By the time the Legislature agreed, in March, Congress had passed the American Rescue Plan Act, which awarded $15.2 billion to California’s K-12 districts, and Newsom and the Legislature added $4.6 billion in K-12 state Covid relief for all districts. Next to the $20 billion in new money, $2 billion may have lost some of its luster for some districts. And a lateness penalty, docking funding by only 1% for every instructional day missed after April 1, may not have prodded them to expedite reopening.
In announcing the program on March 1, Newsom expressed optimism that after schools opened initially, parental confidence would grow, as would pressure to expand in-person hours to more students.
In March, Newsom said that 9,000 of 11,000 public schools — more than 80% — either have opened or planned to.
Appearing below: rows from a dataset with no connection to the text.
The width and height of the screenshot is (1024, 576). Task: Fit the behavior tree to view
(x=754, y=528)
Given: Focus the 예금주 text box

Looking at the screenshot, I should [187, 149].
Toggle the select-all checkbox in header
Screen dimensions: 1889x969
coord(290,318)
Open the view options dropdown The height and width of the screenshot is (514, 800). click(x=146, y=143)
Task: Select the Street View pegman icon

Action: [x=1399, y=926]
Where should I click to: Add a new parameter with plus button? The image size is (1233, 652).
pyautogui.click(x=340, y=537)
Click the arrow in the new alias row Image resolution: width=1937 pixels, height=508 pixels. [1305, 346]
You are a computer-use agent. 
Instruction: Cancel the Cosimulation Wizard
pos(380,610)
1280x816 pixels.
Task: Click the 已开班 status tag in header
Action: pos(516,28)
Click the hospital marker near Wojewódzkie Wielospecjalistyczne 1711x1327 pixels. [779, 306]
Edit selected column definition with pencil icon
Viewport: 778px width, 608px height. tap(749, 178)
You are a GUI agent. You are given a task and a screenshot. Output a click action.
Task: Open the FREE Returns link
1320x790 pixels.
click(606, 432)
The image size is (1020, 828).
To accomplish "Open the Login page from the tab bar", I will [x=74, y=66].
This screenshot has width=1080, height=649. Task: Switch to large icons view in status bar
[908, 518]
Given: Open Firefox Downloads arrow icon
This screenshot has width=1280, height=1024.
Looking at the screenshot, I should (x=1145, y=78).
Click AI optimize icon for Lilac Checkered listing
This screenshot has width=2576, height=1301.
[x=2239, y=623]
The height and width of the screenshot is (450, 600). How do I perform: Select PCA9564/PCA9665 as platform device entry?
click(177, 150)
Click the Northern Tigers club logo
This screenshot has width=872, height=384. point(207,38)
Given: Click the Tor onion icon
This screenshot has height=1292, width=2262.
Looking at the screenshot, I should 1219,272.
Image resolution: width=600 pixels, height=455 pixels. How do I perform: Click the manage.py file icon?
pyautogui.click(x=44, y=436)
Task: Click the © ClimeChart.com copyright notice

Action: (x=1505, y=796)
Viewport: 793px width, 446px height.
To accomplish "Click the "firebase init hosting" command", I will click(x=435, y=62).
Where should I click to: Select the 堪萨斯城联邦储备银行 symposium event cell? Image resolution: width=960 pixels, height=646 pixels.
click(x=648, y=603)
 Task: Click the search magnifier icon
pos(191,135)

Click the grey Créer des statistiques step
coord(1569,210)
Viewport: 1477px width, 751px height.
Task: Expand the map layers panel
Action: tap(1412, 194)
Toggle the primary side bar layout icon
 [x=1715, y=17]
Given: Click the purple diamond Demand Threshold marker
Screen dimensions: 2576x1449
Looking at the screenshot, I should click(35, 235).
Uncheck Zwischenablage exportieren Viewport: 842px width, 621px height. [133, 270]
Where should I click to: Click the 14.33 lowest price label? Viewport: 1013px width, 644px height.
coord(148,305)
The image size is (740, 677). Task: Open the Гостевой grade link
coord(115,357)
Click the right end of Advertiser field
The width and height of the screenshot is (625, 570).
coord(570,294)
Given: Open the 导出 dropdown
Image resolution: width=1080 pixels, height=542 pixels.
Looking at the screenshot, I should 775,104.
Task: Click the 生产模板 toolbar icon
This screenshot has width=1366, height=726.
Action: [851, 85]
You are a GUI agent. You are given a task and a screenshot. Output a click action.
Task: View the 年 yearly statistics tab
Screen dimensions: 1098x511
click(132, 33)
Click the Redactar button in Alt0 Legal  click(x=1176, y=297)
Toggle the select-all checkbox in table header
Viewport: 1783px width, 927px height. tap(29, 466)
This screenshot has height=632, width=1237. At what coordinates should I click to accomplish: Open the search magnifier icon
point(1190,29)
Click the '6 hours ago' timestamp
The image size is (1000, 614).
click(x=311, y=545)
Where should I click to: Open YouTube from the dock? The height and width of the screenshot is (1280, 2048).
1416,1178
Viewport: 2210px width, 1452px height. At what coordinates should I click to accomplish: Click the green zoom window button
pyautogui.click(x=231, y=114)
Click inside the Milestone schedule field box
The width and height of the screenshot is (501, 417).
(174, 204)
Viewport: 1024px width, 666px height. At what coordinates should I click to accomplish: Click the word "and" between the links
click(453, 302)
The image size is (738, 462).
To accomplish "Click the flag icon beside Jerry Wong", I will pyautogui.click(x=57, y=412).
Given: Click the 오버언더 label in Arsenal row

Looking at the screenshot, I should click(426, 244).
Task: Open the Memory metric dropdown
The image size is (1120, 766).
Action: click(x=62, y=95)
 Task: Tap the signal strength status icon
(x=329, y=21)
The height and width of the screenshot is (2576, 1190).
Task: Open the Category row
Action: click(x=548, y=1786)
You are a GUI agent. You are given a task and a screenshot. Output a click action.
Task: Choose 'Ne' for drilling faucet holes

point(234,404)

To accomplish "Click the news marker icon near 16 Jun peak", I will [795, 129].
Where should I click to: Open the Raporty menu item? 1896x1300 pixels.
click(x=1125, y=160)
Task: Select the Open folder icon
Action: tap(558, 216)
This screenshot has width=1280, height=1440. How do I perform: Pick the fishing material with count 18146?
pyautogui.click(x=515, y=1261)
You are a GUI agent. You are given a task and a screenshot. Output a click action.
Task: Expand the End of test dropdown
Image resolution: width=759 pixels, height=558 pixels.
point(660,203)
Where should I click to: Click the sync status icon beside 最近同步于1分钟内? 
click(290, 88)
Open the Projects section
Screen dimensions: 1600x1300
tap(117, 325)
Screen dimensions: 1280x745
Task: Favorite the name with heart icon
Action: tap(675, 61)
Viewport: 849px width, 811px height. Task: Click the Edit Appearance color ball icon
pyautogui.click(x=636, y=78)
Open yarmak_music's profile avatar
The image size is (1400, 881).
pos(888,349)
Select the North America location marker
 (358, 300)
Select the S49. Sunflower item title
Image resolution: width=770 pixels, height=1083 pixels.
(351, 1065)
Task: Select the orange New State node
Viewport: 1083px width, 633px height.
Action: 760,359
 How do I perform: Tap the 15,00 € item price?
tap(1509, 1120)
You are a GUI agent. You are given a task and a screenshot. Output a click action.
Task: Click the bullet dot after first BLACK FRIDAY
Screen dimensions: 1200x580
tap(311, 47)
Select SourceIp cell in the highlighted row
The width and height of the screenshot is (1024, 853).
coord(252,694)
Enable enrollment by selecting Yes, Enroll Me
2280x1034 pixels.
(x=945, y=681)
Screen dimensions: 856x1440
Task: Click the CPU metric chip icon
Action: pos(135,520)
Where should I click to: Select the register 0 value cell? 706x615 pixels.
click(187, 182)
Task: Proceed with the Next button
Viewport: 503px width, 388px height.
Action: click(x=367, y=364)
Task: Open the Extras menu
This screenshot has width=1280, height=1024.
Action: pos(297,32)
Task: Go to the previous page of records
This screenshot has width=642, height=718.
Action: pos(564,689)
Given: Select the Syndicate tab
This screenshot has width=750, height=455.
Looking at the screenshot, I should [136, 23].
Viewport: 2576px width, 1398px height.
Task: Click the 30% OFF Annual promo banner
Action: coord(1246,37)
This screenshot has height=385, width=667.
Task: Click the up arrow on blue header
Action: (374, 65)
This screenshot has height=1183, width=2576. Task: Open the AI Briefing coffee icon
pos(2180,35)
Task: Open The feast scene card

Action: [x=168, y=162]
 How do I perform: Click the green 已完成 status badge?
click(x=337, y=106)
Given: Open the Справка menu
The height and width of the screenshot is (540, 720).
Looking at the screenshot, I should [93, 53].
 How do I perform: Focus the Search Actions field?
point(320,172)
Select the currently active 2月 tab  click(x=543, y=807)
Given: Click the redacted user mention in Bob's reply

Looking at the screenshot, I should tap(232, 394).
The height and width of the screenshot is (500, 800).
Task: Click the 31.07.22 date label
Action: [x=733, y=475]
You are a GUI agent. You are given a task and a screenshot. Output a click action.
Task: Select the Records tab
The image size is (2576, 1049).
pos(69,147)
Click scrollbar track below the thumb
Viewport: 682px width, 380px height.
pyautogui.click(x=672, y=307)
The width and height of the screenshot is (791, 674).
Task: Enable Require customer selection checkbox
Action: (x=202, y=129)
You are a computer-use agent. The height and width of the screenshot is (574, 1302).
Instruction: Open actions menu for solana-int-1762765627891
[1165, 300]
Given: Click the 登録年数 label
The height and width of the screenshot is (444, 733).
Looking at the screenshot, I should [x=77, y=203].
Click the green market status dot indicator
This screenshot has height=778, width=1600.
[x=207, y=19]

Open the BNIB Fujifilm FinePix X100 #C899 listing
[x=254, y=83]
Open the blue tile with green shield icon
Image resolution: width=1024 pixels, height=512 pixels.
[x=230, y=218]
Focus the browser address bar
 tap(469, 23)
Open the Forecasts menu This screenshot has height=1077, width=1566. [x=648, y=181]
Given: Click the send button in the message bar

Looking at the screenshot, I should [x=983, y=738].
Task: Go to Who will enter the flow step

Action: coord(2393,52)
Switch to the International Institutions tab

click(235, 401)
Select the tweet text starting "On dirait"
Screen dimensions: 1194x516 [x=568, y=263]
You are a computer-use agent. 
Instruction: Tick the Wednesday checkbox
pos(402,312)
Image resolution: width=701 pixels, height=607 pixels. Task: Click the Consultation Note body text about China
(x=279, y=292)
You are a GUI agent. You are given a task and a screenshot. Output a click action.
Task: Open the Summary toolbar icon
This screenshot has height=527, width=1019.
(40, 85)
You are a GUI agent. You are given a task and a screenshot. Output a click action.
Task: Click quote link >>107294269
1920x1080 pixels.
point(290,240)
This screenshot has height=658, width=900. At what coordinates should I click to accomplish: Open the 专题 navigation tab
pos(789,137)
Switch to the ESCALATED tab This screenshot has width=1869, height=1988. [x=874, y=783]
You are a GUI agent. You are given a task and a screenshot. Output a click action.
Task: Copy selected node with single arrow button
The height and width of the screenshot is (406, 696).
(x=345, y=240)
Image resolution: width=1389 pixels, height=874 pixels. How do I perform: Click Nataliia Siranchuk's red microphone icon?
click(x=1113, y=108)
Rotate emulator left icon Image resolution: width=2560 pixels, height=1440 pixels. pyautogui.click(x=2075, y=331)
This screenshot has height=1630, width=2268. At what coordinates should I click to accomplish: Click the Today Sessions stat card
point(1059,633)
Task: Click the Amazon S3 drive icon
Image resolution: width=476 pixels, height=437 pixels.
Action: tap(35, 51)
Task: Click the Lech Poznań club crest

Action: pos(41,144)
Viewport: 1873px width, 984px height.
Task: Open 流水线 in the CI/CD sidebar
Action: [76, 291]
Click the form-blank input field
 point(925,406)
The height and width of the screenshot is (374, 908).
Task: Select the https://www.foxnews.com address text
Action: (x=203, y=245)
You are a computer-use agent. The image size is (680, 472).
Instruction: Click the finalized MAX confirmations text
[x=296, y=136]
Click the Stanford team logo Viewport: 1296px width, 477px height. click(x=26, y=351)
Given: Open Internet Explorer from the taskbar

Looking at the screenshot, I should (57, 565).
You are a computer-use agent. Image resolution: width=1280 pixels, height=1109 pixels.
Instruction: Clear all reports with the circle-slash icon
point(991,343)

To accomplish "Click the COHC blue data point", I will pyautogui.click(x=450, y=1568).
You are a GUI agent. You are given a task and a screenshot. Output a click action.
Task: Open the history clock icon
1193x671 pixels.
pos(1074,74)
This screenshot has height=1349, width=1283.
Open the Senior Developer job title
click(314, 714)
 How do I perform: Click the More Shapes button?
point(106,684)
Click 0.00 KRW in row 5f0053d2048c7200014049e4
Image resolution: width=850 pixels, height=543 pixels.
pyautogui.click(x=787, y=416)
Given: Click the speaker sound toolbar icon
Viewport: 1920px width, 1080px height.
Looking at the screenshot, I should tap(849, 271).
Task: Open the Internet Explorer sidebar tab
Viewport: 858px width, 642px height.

The latest data, with 87% offering either hybrid or full-time in-person instruction, proved him right.
“By prioritizing school staff for vaccines, taking early action to unlock billions of dollars in support, and providing direct assistance to hundreds of school districts, we have worked with local leaders to get the vast majority of schools to offer in-person instruction,” Bardach said.
But Newsom and the Legislature didn’t set minimum requirements for a hybrid model and in-person instruction in order for districts to qualify for the money. In Modesto City Schools, elementary school students attend four days a week, with one day remotely. In Oakland Unified, in-person instruction is a couple of afternoon hours two days each week. In West Contra Costa Unified, in-person instruction is four hours for K-8 and five hours for middle and high school students three days a week. In East Side Union High School District, it’s two hours a week. In Los Angeles and other districts, high school students have returned to school classrooms to watch their teachers from their own homes teach them on Zoom.
Some parents aren’t seeing enough benefit from a few hours of socializing and instruction to justify the logistics and the risk of in-person instruction — another reason distance learning remains prevalent with a month left in the school year.